# MATERIAL SUPPLIED
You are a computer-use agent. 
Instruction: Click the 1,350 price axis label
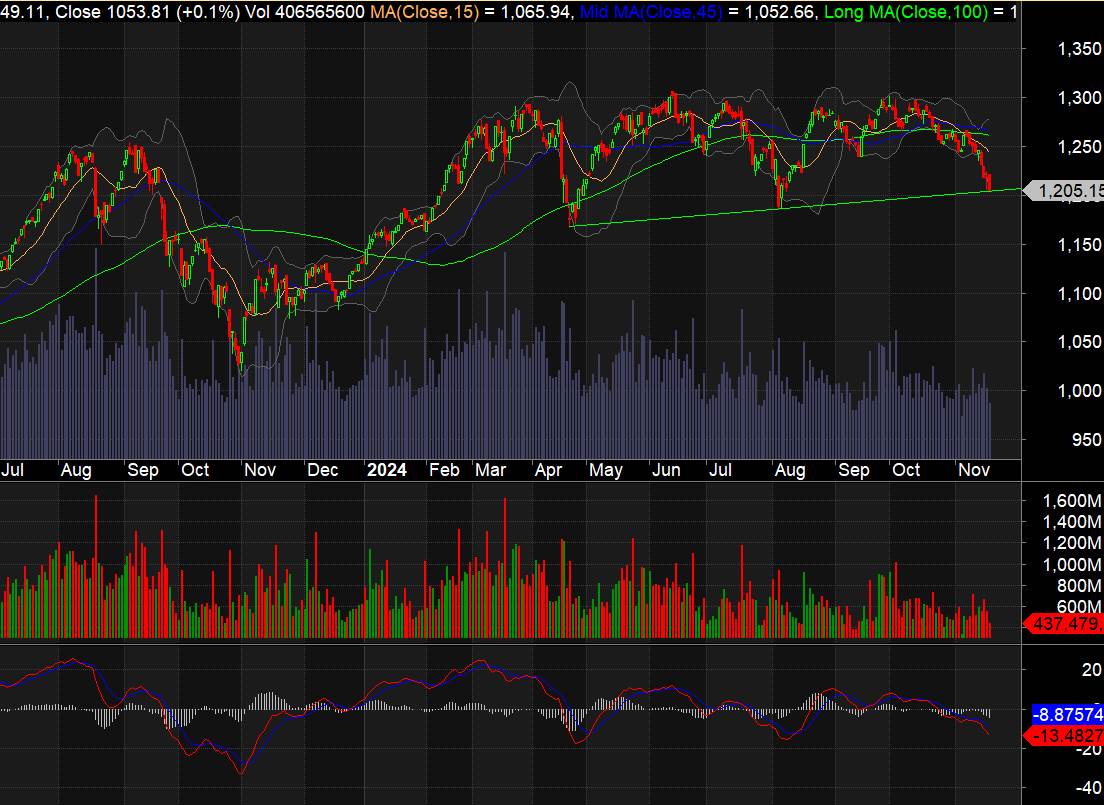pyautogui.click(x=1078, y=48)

...

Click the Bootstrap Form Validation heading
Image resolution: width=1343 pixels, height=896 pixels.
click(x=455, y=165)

==

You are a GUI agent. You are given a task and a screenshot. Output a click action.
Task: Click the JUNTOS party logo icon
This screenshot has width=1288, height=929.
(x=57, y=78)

# YOUR GOAL
Across the listing above, count the lines that contain the string "agent" and report the figure alone.

# PROBLEM SOLUTION
2